Human Mononuclear Leukocyte Chemotaxis: A Quantitative Assay for Humoral and Cellular Chemotactic Factors

Abstract The participation of the mononuclear leukocyte (MNL) in wound healing and in host immunity is well documented (1, 2). Despite this, the mechanism by which these cells accumulate in local tissue sites is poorly defined. Recent studies have shown that MNLs derived from rabbit or guinea pig inflammatory exudates can respond chemotactically to various stimuli in vitro (3–6; M. S. Hausman, R. Snyderman and S. E. Mergenhagen, submitted for publication). However, quantitative methods for the study of human MNL chemotactic activity have not been previously reported. An assay of human MNL chemotaxis would allow a clearer definition of human MNL chemotactic factors and also the assessment of MNL function in various human disease states.

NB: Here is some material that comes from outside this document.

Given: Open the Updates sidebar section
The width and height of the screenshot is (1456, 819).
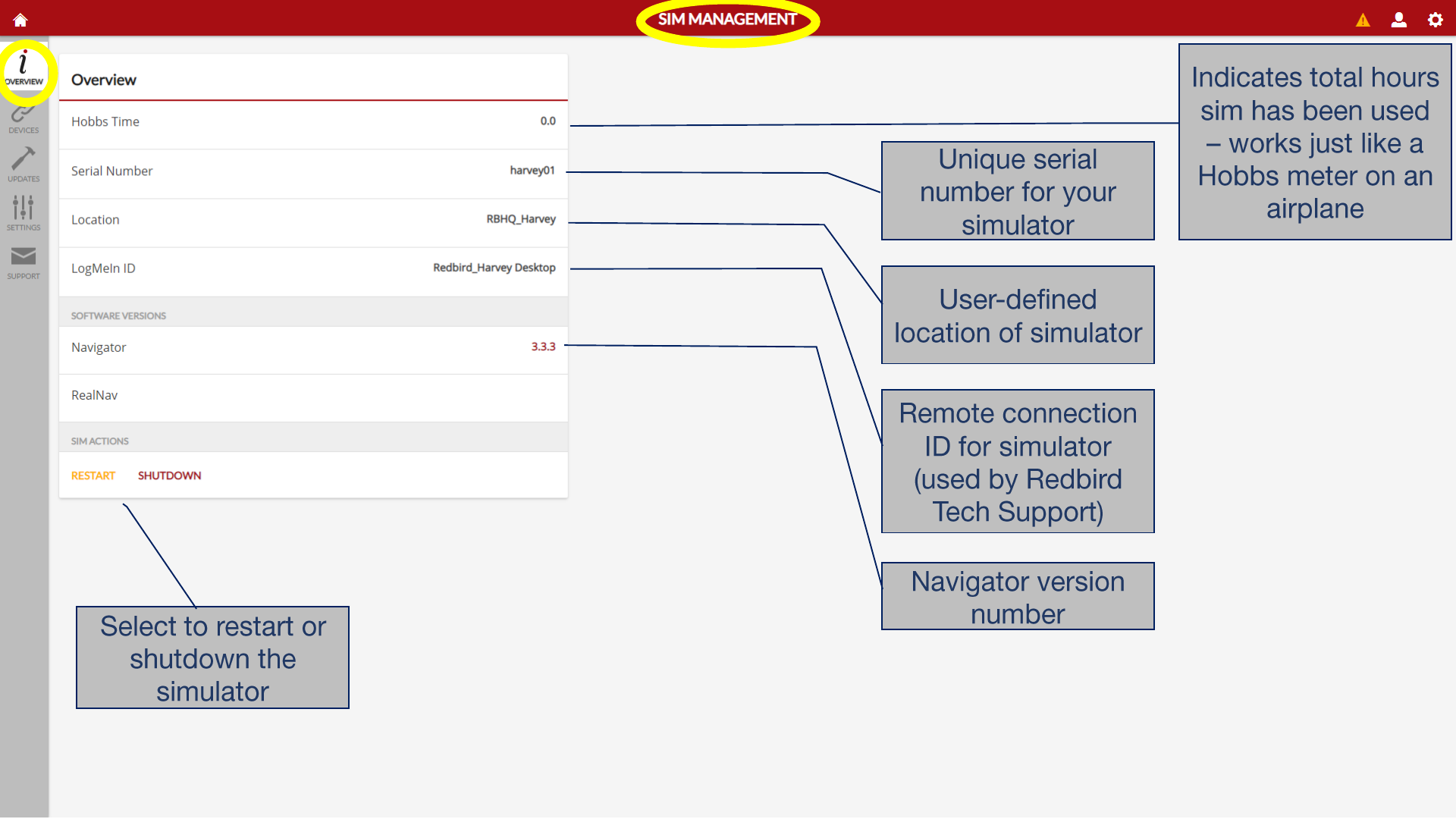Looking at the screenshot, I should (24, 165).
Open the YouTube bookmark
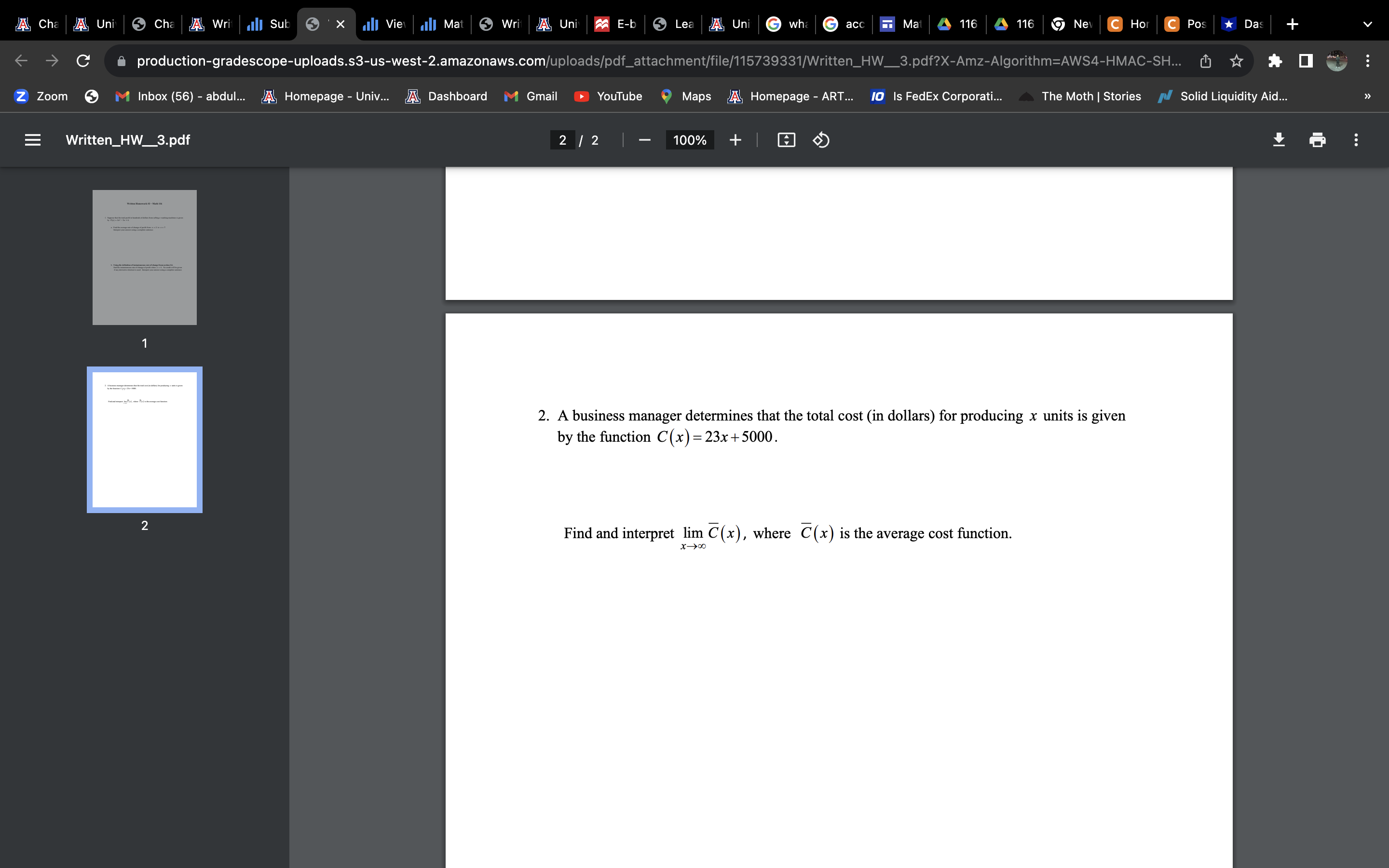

The present report describes a reproducible, quantitative assay for humoral and cellular factors of human origin which are chemotactic for human MNLs. Materials and Methods. Source of MNLs. Blood was drawn from healthy adult laboratory personnel into heparinized (approx. 10 µ/ml blood) syringes. Mononuclear cells were separated from erythrocytes and granulocytes by a modification of the Ficoll-Hypaque method (7). All cell washes were performed with Gey's balanced salt solution at pH 7.0 (M. S. Hausman, R. Snyderman and S. E. Mergenhagen, submitted for publication). The cells were resuspended at a concentration of 5 × 106 mononuclear cells/ml. They consisted of approximately 30% large monocytes and 70% small lymphocytes.